▸ What to produce
Every record below is to be reproduced exactly.

::: Entries shown

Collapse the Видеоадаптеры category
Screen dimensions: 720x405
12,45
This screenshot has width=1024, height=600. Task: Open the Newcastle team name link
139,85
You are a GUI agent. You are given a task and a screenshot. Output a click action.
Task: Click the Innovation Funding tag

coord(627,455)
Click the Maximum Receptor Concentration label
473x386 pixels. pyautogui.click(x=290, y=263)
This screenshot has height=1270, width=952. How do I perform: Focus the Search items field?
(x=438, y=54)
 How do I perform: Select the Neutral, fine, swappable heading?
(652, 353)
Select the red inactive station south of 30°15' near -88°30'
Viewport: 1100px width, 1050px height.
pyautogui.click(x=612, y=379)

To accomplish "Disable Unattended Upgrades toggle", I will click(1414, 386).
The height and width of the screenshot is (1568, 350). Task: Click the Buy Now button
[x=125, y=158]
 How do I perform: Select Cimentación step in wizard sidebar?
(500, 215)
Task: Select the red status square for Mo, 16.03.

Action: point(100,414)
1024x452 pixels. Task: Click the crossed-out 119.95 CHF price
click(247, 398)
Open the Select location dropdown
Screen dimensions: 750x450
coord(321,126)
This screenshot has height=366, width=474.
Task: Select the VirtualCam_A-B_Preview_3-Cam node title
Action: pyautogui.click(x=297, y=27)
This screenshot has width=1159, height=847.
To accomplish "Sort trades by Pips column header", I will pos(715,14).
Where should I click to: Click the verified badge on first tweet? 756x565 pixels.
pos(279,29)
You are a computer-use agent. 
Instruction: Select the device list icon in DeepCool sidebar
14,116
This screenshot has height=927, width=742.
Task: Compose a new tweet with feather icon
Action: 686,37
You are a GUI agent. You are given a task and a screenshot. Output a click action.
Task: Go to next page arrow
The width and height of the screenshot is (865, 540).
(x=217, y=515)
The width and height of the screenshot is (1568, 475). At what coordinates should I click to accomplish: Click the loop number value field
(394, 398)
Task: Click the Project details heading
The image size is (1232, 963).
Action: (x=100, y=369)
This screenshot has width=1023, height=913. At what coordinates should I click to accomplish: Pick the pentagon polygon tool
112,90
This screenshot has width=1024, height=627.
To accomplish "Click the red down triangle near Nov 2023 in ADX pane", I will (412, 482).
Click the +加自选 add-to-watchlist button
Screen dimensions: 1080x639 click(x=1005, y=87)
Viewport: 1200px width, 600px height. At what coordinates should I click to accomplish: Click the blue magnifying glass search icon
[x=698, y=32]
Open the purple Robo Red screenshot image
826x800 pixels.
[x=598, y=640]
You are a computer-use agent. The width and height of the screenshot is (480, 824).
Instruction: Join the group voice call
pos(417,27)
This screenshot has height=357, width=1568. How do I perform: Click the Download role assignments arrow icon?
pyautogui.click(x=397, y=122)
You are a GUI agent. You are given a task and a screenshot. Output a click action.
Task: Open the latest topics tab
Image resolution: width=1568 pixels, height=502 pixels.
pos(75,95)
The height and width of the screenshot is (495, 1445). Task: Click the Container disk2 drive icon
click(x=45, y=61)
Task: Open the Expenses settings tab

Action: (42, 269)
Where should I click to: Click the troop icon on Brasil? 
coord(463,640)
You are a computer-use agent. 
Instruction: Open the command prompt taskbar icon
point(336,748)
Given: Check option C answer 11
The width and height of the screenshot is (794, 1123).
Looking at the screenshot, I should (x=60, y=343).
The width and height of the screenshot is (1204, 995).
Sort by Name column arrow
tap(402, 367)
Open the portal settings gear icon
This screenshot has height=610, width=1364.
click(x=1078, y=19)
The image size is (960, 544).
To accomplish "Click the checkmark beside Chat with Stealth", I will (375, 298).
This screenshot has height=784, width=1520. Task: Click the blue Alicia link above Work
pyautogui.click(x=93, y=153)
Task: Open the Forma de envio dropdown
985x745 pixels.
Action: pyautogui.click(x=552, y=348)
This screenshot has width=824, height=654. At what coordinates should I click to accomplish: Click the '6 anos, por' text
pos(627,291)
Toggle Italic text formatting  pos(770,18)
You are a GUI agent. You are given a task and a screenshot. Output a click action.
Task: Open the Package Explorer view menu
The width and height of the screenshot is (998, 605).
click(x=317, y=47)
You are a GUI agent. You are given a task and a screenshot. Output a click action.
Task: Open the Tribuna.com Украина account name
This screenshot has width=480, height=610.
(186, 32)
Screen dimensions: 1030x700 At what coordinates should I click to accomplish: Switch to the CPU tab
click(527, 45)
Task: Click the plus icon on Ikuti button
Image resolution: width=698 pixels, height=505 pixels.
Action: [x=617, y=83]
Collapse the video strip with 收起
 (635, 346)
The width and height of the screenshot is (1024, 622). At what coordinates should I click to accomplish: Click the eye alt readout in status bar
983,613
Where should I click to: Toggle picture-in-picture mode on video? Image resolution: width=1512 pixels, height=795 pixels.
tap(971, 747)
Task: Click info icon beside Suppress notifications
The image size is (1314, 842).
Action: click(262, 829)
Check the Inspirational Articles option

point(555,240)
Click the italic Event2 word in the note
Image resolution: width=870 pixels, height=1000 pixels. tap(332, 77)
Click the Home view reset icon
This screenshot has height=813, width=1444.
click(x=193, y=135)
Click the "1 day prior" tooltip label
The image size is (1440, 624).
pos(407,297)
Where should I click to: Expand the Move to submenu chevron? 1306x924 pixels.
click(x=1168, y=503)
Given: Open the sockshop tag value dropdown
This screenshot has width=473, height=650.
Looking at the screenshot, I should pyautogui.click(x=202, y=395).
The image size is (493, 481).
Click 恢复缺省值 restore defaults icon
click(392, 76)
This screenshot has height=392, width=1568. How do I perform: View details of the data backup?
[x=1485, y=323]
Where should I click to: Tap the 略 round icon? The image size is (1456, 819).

::::::

▸ Answer section
Collapse the Видеоадаптеры category
Screen dimensions: 720x405
12,45
This screenshot has width=1024, height=600. Task: Open the Newcastle team name link
139,85
You are a GUI agent. You are given a task and a screenshot. Output a click action.
Task: Click the Innovation Funding tag

coord(627,455)
Click the Maximum Receptor Concentration label
473x386 pixels. pyautogui.click(x=290, y=263)
This screenshot has height=1270, width=952. How do I perform: Focus the Search items field?
(x=438, y=54)
 How do I perform: Select the Neutral, fine, swappable heading?
(652, 353)
Select the red inactive station south of 30°15' near -88°30'
Viewport: 1100px width, 1050px height.
pyautogui.click(x=612, y=379)

To accomplish "Disable Unattended Upgrades toggle", I will click(1414, 386).
The height and width of the screenshot is (1568, 350). Task: Click the Buy Now button
[x=125, y=158]
 How do I perform: Select Cimentación step in wizard sidebar?
(500, 215)
Task: Select the red status square for Mo, 16.03.

Action: point(100,414)
1024x452 pixels. Task: Click the crossed-out 119.95 CHF price
click(247, 398)
Open the Select location dropdown
Screen dimensions: 750x450
coord(321,126)
This screenshot has height=366, width=474.
Task: Select the VirtualCam_A-B_Preview_3-Cam node title
Action: pyautogui.click(x=297, y=27)
This screenshot has width=1159, height=847.
To accomplish "Sort trades by Pips column header", I will pos(715,14).
Where should I click to: Click the verified badge on first tweet? 756x565 pixels.
pos(279,29)
You are a computer-use agent. 
Instruction: Select the device list icon in DeepCool sidebar
14,116
This screenshot has height=927, width=742.
Task: Compose a new tweet with feather icon
Action: 686,37
You are a GUI agent. You are given a task and a screenshot. Output a click action.
Task: Go to next page arrow
The width and height of the screenshot is (865, 540).
(x=217, y=515)
The width and height of the screenshot is (1568, 475). At what coordinates should I click to accomplish: Click the loop number value field
(394, 398)
Task: Click the Project details heading
The image size is (1232, 963).
Action: (x=100, y=369)
This screenshot has width=1023, height=913. At what coordinates should I click to accomplish: Pick the pentagon polygon tool
112,90
This screenshot has width=1024, height=627.
To accomplish "Click the red down triangle near Nov 2023 in ADX pane", I will (412, 482).
Click the +加自选 add-to-watchlist button
Screen dimensions: 1080x639 click(x=1005, y=87)
Viewport: 1200px width, 600px height. At what coordinates should I click to accomplish: Click the blue magnifying glass search icon
[x=698, y=32]
Open the purple Robo Red screenshot image
826x800 pixels.
[x=598, y=640]
You are a computer-use agent. The width and height of the screenshot is (480, 824).
Instruction: Join the group voice call
pos(417,27)
This screenshot has height=357, width=1568. How do I perform: Click the Download role assignments arrow icon?
pyautogui.click(x=397, y=122)
You are a GUI agent. You are given a task and a screenshot. Output a click action.
Task: Open the latest topics tab
Image resolution: width=1568 pixels, height=502 pixels.
pos(75,95)
The height and width of the screenshot is (495, 1445). Task: Click the Container disk2 drive icon
click(x=45, y=61)
Task: Open the Expenses settings tab

Action: (42, 269)
Where should I click to: Click the troop icon on Brasil? 
coord(463,640)
You are a computer-use agent. 
Instruction: Open the command prompt taskbar icon
point(336,748)
Given: Check option C answer 11
The width and height of the screenshot is (794, 1123).
Looking at the screenshot, I should (x=60, y=343).
The width and height of the screenshot is (1204, 995).
Sort by Name column arrow
tap(402, 367)
Open the portal settings gear icon
This screenshot has height=610, width=1364.
click(x=1078, y=19)
The image size is (960, 544).
To accomplish "Click the checkmark beside Chat with Stealth", I will (375, 298).
This screenshot has height=784, width=1520. Task: Click the blue Alicia link above Work
pyautogui.click(x=93, y=153)
Task: Open the Forma de envio dropdown
985x745 pixels.
Action: pyautogui.click(x=552, y=348)
This screenshot has width=824, height=654. At what coordinates should I click to accomplish: Click the '6 anos, por' text
pos(627,291)
Toggle Italic text formatting  pos(770,18)
You are a GUI agent. You are given a task and a screenshot. Output a click action.
Task: Open the Package Explorer view menu
The width and height of the screenshot is (998, 605).
click(x=317, y=47)
You are a GUI agent. You are given a task and a screenshot. Output a click action.
Task: Open the Tribuna.com Украина account name
This screenshot has width=480, height=610.
(186, 32)
Screen dimensions: 1030x700 At what coordinates should I click to accomplish: Switch to the CPU tab
click(527, 45)
Task: Click the plus icon on Ikuti button
Image resolution: width=698 pixels, height=505 pixels.
Action: [x=617, y=83]
Collapse the video strip with 收起
 (635, 346)
The width and height of the screenshot is (1024, 622). At what coordinates should I click to accomplish: Click the eye alt readout in status bar
983,613
Where should I click to: Toggle picture-in-picture mode on video? Image resolution: width=1512 pixels, height=795 pixels.
tap(971, 747)
Task: Click info icon beside Suppress notifications
The image size is (1314, 842).
Action: click(262, 829)
Check the Inspirational Articles option

point(555,240)
Click the italic Event2 word in the note
Image resolution: width=870 pixels, height=1000 pixels. tap(332, 77)
Click the Home view reset icon
This screenshot has height=813, width=1444.
click(x=193, y=135)
Click the "1 day prior" tooltip label
The image size is (1440, 624).
pos(407,297)
Where should I click to: Expand the Move to submenu chevron? 1306x924 pixels.
click(x=1168, y=503)
Given: Open the sockshop tag value dropdown
This screenshot has width=473, height=650.
Looking at the screenshot, I should pyautogui.click(x=202, y=395).
The image size is (493, 481).
Click 恢复缺省值 restore defaults icon
click(392, 76)
This screenshot has height=392, width=1568. How do I perform: View details of the data backup?
[x=1485, y=323]
Where should I click to: Tap the 略 round icon? The image size is (1456, 819).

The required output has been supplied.